» TAREAS OBLIGATORIAS:
[1] Reproduce sin cambios el pasaje del texto sobre Miguel Valencia que va desde "Miguel murió el" hasta "uno de ellos.", ambos incluidos.
[2] Según el texto sobre Miguel Valencia, ¿en qué fecha murió Miguel?

» FRAGMENTO DEL DOCUMENTO:
++++++++++++++++++++

Dedicó su vida a lo que quiso: estudió, leyó, escribió hasta donde pudo y caminó el mundo durante 82 años. Nos despedimos de Miguel Valencia, el hombre que durante casi seis décadas hizo periodismo con su puño y letra, con tiza y tablero, en las afueras de la Universidad de Antioquia.
Miguel murió el 11 de octubre de 2025. Un mes después, cerca de la portería de la calle Barranquilla de la Universidad de Antioquia ‒por la que transitan diariamente miles de estudiantes, profesores y empleados‒, la malla seguía cubierta por los carteles y los tableros en los que Miguel escribió durante años. Algunos estaban vacíos, otros tenían borrones, unos pocos mostraban los números ganadores de la lotería y muchos llevaban mensajes que conmemoraban su vida. “¡Gracias, Miguel, por cinco décadas de periodismo libre!”, se leía en uno de ellos.

++++++++++++++++++++

» SECCIÓN DE DATOS:
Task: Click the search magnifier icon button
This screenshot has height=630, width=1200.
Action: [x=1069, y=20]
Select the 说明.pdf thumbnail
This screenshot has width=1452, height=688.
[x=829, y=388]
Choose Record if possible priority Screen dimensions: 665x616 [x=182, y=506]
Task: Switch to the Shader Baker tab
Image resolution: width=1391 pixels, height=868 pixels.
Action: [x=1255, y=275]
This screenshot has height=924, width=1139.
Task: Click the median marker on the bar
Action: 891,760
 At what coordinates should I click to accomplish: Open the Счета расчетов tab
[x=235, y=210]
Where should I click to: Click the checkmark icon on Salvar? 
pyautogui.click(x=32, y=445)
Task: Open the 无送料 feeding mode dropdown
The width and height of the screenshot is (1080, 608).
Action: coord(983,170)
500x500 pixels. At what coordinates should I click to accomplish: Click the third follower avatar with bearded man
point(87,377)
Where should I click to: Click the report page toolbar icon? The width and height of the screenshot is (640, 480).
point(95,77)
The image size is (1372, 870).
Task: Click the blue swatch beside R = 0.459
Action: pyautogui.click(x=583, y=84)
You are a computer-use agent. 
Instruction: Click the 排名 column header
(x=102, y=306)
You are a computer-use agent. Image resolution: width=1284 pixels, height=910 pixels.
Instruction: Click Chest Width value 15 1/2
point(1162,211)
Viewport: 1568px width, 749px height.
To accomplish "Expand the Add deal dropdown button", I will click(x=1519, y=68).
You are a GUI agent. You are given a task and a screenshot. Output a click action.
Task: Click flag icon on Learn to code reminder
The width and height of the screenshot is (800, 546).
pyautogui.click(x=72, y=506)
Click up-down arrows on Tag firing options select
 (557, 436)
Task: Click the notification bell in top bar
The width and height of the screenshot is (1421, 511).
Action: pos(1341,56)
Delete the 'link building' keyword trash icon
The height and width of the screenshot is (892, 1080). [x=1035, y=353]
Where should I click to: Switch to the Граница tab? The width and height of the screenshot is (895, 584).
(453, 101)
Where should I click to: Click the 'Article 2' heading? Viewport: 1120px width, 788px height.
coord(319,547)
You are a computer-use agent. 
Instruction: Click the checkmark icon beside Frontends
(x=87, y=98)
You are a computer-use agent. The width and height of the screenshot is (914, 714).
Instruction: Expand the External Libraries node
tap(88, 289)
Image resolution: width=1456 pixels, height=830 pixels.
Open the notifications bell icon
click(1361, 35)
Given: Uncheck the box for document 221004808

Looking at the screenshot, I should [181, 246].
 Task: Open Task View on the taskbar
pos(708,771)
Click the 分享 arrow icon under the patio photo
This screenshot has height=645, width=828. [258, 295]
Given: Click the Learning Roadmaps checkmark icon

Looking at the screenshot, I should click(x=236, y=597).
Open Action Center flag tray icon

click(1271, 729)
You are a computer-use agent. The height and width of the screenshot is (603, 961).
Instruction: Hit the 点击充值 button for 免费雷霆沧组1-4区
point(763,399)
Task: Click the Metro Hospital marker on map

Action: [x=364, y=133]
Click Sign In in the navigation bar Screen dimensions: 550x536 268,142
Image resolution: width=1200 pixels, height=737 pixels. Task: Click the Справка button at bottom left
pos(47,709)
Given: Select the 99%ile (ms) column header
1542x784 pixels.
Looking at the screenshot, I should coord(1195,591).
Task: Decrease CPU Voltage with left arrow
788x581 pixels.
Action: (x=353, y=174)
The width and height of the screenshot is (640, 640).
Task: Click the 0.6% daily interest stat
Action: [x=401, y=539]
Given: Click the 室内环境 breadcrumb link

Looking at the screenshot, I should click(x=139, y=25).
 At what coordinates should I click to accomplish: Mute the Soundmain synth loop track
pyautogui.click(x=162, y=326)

++++++++++++++++++++

» RESPUESTAS POR TAREA:
[1]
Miguel murió el 11 de octubre de 2025. Un mes después, cerca de la portería de la calle Barranquilla de la Universidad de Antioquia ‒por la que transitan diariamente miles de estudiantes, profesores y empleados‒, la malla seguía cubierta por los carteles y los tableros en los que Miguel escribió durante años. Algunos estaban vacíos, otros tenían borrones, unos pocos mostraban los números ganadores de la lotería y muchos llevaban mensajes que conmemoraban su vida. “¡Gracias, Miguel, por cinco décadas de periodismo libre!”, se leía en uno de ellos.

[2] El 11 de octubre de 2025.